関西発オリジナル記事:無精子症男性の家族物語
関西発では、オンライン限定のオリジナル記事も積極的に配信しています。2月11日には、100人に1人程度の割合で見られる「無精子症」と診断された男性とその家族の物語を紹介しました。この記事は多くの反響を呼び、自分の遺伝子を残す未来が絶たれた男性が、提供精子を通じて家族を築く過程でたどり着いた「幸せは取りに行く」という考え方を伝えました。
新企画「たどる」で迫る大阪・関西万博の裏側
2月には、読売新聞大阪本社発行版で新企画「たどる」がスタートし、関西発でも配信が開始されました。この企画は、過去に報道された出来事の関係者への再取材や資料の解読を通じて、その背景や真相に迫ることを目的としています。

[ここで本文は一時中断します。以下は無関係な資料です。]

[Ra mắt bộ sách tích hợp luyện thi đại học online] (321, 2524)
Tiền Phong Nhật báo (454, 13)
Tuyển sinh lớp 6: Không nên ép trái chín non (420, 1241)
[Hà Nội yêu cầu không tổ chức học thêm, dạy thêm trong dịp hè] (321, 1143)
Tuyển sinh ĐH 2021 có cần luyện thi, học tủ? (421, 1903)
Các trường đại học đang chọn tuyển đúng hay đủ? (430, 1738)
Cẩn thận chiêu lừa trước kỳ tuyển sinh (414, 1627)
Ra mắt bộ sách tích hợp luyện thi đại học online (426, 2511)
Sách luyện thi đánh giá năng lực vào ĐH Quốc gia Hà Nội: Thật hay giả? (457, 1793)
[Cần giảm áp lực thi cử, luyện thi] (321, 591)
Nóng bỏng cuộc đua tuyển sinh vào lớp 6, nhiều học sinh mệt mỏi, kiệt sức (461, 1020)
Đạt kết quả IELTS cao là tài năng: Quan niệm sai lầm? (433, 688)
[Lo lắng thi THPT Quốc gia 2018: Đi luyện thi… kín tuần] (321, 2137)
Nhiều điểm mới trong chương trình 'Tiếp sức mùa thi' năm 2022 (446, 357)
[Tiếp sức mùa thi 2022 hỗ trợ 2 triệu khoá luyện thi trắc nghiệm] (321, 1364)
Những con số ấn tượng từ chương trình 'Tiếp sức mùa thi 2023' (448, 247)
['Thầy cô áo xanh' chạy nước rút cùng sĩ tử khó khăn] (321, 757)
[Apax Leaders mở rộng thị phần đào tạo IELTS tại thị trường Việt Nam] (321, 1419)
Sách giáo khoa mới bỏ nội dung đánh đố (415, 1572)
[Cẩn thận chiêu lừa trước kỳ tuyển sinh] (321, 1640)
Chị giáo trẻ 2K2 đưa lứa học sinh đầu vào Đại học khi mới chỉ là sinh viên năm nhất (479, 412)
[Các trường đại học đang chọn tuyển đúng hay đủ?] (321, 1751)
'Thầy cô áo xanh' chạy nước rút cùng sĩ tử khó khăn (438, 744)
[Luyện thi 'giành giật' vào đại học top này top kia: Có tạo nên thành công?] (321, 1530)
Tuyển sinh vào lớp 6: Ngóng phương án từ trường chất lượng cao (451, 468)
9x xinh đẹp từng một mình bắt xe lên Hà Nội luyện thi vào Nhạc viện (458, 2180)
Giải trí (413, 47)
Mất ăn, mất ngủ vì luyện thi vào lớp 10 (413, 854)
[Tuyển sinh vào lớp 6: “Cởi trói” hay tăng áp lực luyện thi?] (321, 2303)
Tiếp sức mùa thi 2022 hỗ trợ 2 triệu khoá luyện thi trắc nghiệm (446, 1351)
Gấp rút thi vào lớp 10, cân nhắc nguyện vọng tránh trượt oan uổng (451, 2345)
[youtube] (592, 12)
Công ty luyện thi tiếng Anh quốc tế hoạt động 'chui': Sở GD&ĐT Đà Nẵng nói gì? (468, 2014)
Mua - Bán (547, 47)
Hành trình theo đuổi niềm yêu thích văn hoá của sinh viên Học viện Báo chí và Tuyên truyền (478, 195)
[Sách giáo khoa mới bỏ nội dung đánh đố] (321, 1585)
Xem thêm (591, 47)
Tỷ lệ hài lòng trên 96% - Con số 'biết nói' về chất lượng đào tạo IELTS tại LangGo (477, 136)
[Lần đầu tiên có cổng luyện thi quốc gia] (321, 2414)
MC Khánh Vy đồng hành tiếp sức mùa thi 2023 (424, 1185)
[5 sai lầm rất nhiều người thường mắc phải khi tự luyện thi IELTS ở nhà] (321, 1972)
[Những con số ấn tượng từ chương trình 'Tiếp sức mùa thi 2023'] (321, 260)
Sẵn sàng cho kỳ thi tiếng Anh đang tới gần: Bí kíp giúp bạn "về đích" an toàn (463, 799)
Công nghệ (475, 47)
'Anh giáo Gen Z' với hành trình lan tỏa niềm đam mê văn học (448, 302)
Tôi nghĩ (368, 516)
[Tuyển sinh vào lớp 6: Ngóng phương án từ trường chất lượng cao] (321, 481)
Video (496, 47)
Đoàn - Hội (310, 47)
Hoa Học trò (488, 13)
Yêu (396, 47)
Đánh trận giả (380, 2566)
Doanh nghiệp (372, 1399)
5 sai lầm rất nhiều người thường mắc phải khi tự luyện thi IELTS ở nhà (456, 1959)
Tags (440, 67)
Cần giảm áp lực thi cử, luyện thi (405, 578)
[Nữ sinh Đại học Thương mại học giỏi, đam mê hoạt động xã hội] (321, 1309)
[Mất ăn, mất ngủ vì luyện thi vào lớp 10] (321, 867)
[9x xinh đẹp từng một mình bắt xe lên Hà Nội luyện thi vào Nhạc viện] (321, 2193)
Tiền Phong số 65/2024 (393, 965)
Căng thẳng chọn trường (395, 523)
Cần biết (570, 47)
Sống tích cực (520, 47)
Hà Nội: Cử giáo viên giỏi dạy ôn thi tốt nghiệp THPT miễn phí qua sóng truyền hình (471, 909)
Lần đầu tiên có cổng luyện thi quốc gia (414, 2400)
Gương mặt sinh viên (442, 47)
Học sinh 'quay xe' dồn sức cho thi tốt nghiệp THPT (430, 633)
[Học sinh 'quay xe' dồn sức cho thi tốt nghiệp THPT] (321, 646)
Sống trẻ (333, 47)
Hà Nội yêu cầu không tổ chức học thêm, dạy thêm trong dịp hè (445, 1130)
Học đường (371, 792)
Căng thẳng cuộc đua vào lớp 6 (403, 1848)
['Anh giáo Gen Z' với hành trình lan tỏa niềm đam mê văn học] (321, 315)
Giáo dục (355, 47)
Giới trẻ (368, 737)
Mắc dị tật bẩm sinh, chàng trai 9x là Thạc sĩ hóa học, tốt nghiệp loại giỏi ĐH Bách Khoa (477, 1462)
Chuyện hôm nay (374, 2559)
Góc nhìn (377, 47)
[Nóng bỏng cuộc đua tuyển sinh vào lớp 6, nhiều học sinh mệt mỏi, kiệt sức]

第1弾では、2025年大阪・関西万博の成功の裏側に焦点が当てられました。コスト上昇や海外パビリオンの建設遅れによって強まった批判をはね返し、万博を成功に導いた要因について、詳細な分析が行われました。特に、チケット販売のターニングポイントや、「角ハイ」ブームの仕掛け人と呼ばれる人物の役割などが明らかにされ、万博の舞台裏に光が当てられました。
関西発は、3月も引き続き、注目のニュースや読み応えのある記事を読者に届けていく方針です。政治からスポーツ、社会問題から文化まで、多角的な視点で関西の今を伝え続けます。